→ TASK TO CARRY OUT:
Rewrite the items below, swapping "Where should I click to" for "Where do I click to" wherever it occurs and leaving everything else unchanged.

A block of data:
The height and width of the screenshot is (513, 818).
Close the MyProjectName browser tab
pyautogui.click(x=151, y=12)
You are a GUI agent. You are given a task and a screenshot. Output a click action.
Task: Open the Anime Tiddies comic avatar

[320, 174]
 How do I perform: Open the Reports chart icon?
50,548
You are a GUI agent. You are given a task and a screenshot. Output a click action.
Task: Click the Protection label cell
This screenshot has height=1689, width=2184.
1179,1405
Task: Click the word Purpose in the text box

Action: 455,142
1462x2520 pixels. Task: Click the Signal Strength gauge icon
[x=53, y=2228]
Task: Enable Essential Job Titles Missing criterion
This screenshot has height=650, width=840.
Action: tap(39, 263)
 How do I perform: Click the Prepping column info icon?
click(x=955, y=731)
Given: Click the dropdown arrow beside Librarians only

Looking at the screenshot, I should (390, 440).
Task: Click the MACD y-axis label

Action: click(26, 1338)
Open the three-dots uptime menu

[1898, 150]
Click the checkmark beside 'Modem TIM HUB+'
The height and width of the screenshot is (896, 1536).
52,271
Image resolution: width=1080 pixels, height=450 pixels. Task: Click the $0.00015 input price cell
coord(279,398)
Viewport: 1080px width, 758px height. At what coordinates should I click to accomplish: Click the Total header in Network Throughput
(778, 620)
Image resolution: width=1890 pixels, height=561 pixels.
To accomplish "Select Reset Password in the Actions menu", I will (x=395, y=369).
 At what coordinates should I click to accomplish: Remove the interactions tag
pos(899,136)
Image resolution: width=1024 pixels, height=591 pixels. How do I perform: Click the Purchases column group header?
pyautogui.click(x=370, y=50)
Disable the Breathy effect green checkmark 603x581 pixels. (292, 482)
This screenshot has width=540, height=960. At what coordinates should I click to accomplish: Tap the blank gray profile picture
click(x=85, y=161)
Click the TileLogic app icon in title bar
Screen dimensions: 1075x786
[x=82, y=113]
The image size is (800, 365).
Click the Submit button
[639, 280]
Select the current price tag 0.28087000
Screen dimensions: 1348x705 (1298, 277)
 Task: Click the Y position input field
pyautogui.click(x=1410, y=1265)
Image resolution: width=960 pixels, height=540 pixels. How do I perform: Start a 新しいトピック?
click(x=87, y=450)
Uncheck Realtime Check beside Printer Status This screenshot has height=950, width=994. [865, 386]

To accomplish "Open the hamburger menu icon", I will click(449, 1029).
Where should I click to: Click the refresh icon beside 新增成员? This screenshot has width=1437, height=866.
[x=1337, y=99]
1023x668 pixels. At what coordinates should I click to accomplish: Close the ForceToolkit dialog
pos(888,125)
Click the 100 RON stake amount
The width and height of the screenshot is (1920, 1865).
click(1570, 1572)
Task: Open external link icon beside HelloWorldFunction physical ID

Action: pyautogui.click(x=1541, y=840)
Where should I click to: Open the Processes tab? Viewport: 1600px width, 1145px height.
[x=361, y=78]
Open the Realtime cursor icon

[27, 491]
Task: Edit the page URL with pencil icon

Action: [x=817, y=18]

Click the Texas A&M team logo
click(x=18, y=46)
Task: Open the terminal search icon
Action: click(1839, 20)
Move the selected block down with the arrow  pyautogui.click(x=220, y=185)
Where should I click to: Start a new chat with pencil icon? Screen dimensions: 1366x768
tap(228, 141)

→ FULL OUTPUT:
The height and width of the screenshot is (513, 818).
Close the MyProjectName browser tab
pyautogui.click(x=151, y=12)
You are a GUI agent. You are given a task and a screenshot. Output a click action.
Task: Open the Anime Tiddies comic avatar

[320, 174]
 How do I perform: Open the Reports chart icon?
50,548
You are a GUI agent. You are given a task and a screenshot. Output a click action.
Task: Click the Protection label cell
This screenshot has height=1689, width=2184.
1179,1405
Task: Click the word Purpose in the text box

Action: 455,142
1462x2520 pixels. Task: Click the Signal Strength gauge icon
[x=53, y=2228]
Task: Enable Essential Job Titles Missing criterion
This screenshot has height=650, width=840.
Action: tap(39, 263)
 How do I perform: Click the Prepping column info icon?
click(x=955, y=731)
Given: Click the dropdown arrow beside Librarians only

Looking at the screenshot, I should (390, 440).
Task: Click the MACD y-axis label

Action: click(26, 1338)
Open the three-dots uptime menu

[1898, 150]
Click the checkmark beside 'Modem TIM HUB+'
The height and width of the screenshot is (896, 1536).
52,271
Image resolution: width=1080 pixels, height=450 pixels. Task: Click the $0.00015 input price cell
coord(279,398)
Viewport: 1080px width, 758px height. At what coordinates should I click to accomplish: Click the Total header in Network Throughput
(778, 620)
Image resolution: width=1890 pixels, height=561 pixels.
To accomplish "Select Reset Password in the Actions menu", I will (x=395, y=369).
 At what coordinates should I click to accomplish: Remove the interactions tag
pos(899,136)
Image resolution: width=1024 pixels, height=591 pixels. How do I perform: Click the Purchases column group header?
pyautogui.click(x=370, y=50)
Disable the Breathy effect green checkmark 603x581 pixels. (292, 482)
This screenshot has width=540, height=960. At what coordinates should I click to accomplish: Tap the blank gray profile picture
click(x=85, y=161)
Click the TileLogic app icon in title bar
Screen dimensions: 1075x786
[x=82, y=113]
The image size is (800, 365).
Click the Submit button
[639, 280]
Select the current price tag 0.28087000
Screen dimensions: 1348x705 (1298, 277)
 Task: Click the Y position input field
pyautogui.click(x=1410, y=1265)
Image resolution: width=960 pixels, height=540 pixels. How do I perform: Start a 新しいトピック?
click(x=87, y=450)
Uncheck Realtime Check beside Printer Status This screenshot has height=950, width=994. [865, 386]

To accomplish "Open the hamburger menu icon", I will click(449, 1029).
Where do I click to: Click the refresh icon beside 新增成员? This screenshot has width=1437, height=866.
[x=1337, y=99]
1023x668 pixels. At what coordinates should I click to accomplish: Close the ForceToolkit dialog
pos(888,125)
Click the 100 RON stake amount
The width and height of the screenshot is (1920, 1865).
click(1570, 1572)
Task: Open external link icon beside HelloWorldFunction physical ID

Action: pyautogui.click(x=1541, y=840)
Where do I click to: Open the Processes tab? Viewport: 1600px width, 1145px height.
[x=361, y=78]
Open the Realtime cursor icon

[27, 491]
Task: Edit the page URL with pencil icon

Action: [x=817, y=18]

Click the Texas A&M team logo
click(x=18, y=46)
Task: Open the terminal search icon
Action: click(1839, 20)
Move the selected block down with the arrow  pyautogui.click(x=220, y=185)
Where do I click to: Start a new chat with pencil icon? Screen dimensions: 1366x768
tap(228, 141)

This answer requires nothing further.